Aussi, retracer l’histoire de l’Action française, à travers son journal et son mouvement, pour cette période de quelques semaines de l’hiver 1934, apparaît nécessaire, pour dissiper quelques malentendus et réparer oublis et injustices.
À la fin de 1933, la France est en crise : crise économique venue d’outre-Atlantique, qui ronge le tissu social du pays, mais aussi crise politique, conséquence d’un système parlementaire facteur d’instabilité ministérielle ; crise morale révélée par les multiples scandales qui éclaboussent régulièrement la classe politique de la IIIe République ; crise de civilisation, enfin, à l’heure où les démocraties et les totalitarismes se font concurrence pour le contrôle des masses, et où technique et consommation assoient de plus en plus le règne de l’argent au détriment des cultures et des personnes.
C’est dans ce contexte lourd d’inquiétudes et de menaces que, le 24 décembre 1933, un article de presse, apparemment anodin, évoque une affaire d’escroquerie découverte à Bayonne et l’arrestation du directeur du crédit municipal de cette même ville, coupable d’avoir émis de faux bons pour des sommes très importantes. Que cet article paraisse dans le quotidien monarchiste L’Action française semble fort logique : après tout, ce journal n’a de cesse de dénoncer toutes les (mauvaises) « affaires » de la république pour mieux la décrédibiliser aux yeux d’une opinion publique pas encore totalement blasée, comme il se veut aussi le chantre de la « réaction nationale » qui doit, en bonne logique maurrassienne, mener à la monarchie.

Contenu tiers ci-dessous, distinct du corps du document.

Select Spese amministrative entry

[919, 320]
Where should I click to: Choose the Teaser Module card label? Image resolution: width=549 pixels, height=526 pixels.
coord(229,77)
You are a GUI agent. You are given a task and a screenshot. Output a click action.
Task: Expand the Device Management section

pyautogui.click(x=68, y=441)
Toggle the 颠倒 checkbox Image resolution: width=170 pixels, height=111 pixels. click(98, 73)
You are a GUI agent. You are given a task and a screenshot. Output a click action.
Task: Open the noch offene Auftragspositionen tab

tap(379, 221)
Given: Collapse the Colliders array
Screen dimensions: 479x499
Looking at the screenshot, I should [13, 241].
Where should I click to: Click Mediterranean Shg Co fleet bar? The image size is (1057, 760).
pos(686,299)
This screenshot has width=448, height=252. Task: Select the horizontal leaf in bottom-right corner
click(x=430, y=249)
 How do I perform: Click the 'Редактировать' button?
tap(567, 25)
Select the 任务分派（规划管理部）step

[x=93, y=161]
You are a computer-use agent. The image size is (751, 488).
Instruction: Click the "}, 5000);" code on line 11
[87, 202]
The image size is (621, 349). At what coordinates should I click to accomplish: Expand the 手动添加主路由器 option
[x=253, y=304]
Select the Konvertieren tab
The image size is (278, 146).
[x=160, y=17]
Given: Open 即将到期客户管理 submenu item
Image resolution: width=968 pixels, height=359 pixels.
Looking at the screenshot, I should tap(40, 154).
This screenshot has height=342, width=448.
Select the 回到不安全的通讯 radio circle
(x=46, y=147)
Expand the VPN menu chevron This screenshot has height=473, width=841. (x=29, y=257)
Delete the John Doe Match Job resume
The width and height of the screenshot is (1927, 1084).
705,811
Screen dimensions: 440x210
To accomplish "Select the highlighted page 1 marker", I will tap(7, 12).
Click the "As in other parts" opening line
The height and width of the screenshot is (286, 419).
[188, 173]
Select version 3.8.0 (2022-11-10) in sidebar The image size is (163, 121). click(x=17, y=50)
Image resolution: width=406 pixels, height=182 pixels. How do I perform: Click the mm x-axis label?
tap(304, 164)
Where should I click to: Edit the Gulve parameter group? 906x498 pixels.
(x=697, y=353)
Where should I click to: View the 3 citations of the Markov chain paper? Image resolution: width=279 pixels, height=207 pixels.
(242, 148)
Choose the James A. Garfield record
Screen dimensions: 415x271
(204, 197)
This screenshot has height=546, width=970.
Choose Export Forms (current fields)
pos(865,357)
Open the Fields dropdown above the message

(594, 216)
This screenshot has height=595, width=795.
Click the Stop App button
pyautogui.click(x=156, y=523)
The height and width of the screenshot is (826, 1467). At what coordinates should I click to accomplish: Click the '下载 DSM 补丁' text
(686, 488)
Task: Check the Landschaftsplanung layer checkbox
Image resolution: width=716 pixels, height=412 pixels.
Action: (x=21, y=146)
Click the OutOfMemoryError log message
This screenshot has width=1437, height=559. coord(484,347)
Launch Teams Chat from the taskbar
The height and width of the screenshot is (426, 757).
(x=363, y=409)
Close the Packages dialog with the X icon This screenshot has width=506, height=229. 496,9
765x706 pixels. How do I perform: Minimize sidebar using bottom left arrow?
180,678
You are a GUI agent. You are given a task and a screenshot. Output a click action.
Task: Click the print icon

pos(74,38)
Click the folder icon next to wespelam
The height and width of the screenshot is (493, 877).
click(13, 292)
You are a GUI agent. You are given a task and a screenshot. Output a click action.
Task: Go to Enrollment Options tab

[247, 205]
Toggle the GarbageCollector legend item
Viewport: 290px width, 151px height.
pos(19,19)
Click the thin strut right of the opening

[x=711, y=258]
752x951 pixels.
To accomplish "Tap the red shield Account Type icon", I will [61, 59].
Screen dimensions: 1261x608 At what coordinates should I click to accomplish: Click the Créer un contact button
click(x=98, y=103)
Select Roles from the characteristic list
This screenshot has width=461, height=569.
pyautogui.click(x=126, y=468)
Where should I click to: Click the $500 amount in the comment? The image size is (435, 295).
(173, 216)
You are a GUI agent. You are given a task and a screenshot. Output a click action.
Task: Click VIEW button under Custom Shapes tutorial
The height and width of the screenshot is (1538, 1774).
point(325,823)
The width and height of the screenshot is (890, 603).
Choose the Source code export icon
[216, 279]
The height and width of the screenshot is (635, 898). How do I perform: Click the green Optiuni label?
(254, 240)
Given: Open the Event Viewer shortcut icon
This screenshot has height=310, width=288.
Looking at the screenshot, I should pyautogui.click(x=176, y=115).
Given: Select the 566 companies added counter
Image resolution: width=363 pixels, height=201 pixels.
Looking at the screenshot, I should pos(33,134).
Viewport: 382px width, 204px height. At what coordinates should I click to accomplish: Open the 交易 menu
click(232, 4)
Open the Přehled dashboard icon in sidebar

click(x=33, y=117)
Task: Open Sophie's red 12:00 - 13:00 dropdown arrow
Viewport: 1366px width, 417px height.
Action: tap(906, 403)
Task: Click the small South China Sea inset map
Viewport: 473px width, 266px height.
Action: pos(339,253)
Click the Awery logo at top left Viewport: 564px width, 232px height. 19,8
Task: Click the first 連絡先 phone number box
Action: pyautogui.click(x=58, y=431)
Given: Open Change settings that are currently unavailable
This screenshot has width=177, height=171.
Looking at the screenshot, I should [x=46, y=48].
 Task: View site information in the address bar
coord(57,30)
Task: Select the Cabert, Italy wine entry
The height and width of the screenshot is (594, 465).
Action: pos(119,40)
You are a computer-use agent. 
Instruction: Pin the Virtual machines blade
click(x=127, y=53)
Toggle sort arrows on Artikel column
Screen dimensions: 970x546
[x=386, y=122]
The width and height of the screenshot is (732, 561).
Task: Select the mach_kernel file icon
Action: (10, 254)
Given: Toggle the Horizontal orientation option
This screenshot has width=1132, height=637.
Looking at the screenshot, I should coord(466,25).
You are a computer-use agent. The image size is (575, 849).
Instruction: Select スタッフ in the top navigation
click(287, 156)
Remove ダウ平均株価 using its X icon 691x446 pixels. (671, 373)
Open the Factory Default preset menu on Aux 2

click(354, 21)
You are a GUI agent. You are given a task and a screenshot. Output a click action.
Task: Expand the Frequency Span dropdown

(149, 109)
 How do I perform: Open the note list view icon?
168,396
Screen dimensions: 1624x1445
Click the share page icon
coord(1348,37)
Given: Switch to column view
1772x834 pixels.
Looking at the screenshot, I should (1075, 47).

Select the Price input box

Cette tactique de dénonciation systématique des maux de la république, en ces années trente, ne manque pas d’aliments tant les scandales qui touchent le régime et ses hommes semblent nombreux. Mais, jusque là, cela ne débouche guère sur autre chose que quelques manifestations de rue, des actions de Camelots du roi et la sempiternelle confirmation de la malhonnêteté inhérente au système idéologico-politique de la démocratie représentative. Pour autant, malgré le peu de débouchés politiques apparents de cette perpétuelle contestation (faute d’un Monk ?), la capacité d’indignation des journalistes et des militants royalistes reste intacte, prête à se manifester à l’occasion, avec le souhait toujours rappelé d’aboutir au renversement de la « gueuse », synonyme (pour les Camelots du roi) de république.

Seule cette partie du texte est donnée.